> REQUIREMENT
Please rewrite the listing below, putting "Goal:" wherever "Given:" appears and keeping everything else the same.

(A block of data)
....

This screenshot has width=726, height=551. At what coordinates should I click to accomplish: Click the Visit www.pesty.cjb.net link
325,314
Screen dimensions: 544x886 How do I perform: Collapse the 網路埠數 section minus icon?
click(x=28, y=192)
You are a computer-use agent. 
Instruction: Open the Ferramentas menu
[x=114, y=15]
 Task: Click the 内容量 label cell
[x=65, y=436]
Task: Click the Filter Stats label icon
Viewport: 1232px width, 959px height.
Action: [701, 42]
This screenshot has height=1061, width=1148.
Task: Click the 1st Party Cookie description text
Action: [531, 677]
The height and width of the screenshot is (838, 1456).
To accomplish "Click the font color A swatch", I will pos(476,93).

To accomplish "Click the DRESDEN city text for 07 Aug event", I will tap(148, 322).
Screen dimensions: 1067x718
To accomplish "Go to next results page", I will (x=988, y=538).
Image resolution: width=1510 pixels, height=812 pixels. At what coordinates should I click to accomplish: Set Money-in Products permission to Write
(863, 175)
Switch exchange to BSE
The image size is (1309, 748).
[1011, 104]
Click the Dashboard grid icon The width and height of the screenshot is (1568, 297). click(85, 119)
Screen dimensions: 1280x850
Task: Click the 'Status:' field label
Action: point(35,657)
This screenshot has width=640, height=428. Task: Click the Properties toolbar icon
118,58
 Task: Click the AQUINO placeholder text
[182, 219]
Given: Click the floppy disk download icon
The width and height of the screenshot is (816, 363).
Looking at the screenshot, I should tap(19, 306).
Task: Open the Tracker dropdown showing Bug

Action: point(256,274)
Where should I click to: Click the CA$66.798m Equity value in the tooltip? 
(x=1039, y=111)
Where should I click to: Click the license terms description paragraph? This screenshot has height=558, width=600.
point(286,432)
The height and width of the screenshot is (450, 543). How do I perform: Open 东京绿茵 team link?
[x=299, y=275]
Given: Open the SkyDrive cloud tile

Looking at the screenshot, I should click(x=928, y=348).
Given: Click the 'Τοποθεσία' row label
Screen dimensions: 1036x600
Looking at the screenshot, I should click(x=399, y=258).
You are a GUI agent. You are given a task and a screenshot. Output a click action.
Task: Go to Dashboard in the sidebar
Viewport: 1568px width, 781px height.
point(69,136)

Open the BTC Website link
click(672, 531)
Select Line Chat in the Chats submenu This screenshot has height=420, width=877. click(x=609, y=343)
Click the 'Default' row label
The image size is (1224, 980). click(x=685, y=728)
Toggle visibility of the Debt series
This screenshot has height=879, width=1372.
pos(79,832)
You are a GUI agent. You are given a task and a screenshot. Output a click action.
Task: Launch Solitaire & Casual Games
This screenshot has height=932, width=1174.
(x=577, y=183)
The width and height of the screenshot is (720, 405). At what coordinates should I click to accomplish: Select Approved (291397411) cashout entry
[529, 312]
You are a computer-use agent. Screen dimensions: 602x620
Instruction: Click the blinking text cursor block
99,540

....

> TASK RESPONSE
This screenshot has width=726, height=551. At what coordinates should I click to accomplish: Click the Visit www.pesty.cjb.net link
325,314
Screen dimensions: 544x886 How do I perform: Collapse the 網路埠數 section minus icon?
click(x=28, y=192)
You are a computer-use agent. 
Instruction: Open the Ferramentas menu
[x=114, y=15]
 Task: Click the 内容量 label cell
[x=65, y=436]
Task: Click the Filter Stats label icon
Viewport: 1232px width, 959px height.
Action: [701, 42]
This screenshot has height=1061, width=1148.
Task: Click the 1st Party Cookie description text
Action: [531, 677]
The height and width of the screenshot is (838, 1456).
To accomplish "Click the font color A swatch", I will pos(476,93).

To accomplish "Click the DRESDEN city text for 07 Aug event", I will tap(148, 322).
Screen dimensions: 1067x718
To accomplish "Go to next results page", I will (x=988, y=538).
Image resolution: width=1510 pixels, height=812 pixels. At what coordinates should I click to accomplish: Set Money-in Products permission to Write
(863, 175)
Switch exchange to BSE
The image size is (1309, 748).
[1011, 104]
Click the Dashboard grid icon The width and height of the screenshot is (1568, 297). click(85, 119)
Screen dimensions: 1280x850
Task: Click the 'Status:' field label
Action: point(35,657)
This screenshot has width=640, height=428. Task: Click the Properties toolbar icon
118,58
 Task: Click the AQUINO placeholder text
[182, 219]
Goal: Click the floppy disk download icon
The width and height of the screenshot is (816, 363).
Looking at the screenshot, I should tap(19, 306).
Task: Open the Tracker dropdown showing Bug

Action: point(256,274)
Where should I click to: Click the CA$66.798m Equity value in the tooltip? 
(x=1039, y=111)
Where should I click to: Click the license terms description paragraph? This screenshot has height=558, width=600.
point(286,432)
The height and width of the screenshot is (450, 543). How do I perform: Open 东京绿茵 team link?
[x=299, y=275]
Goal: Open the SkyDrive cloud tile

Looking at the screenshot, I should click(x=928, y=348).
Goal: Click the 'Τοποθεσία' row label
Screen dimensions: 1036x600
Looking at the screenshot, I should click(x=399, y=258).
You are a GUI agent. You are given a task and a screenshot. Output a click action.
Task: Go to Dashboard in the sidebar
Viewport: 1568px width, 781px height.
point(69,136)

Open the BTC Website link
click(672, 531)
Select Line Chat in the Chats submenu This screenshot has height=420, width=877. click(x=609, y=343)
Click the 'Default' row label
The image size is (1224, 980). click(x=685, y=728)
Toggle visibility of the Debt series
This screenshot has height=879, width=1372.
pos(79,832)
You are a GUI agent. You are given a task and a screenshot. Output a click action.
Task: Launch Solitaire & Casual Games
This screenshot has height=932, width=1174.
(x=577, y=183)
The width and height of the screenshot is (720, 405). At what coordinates should I click to accomplish: Select Approved (291397411) cashout entry
[529, 312]
You are a computer-use agent. Screen dimensions: 602x620
Instruction: Click the blinking text cursor block
99,540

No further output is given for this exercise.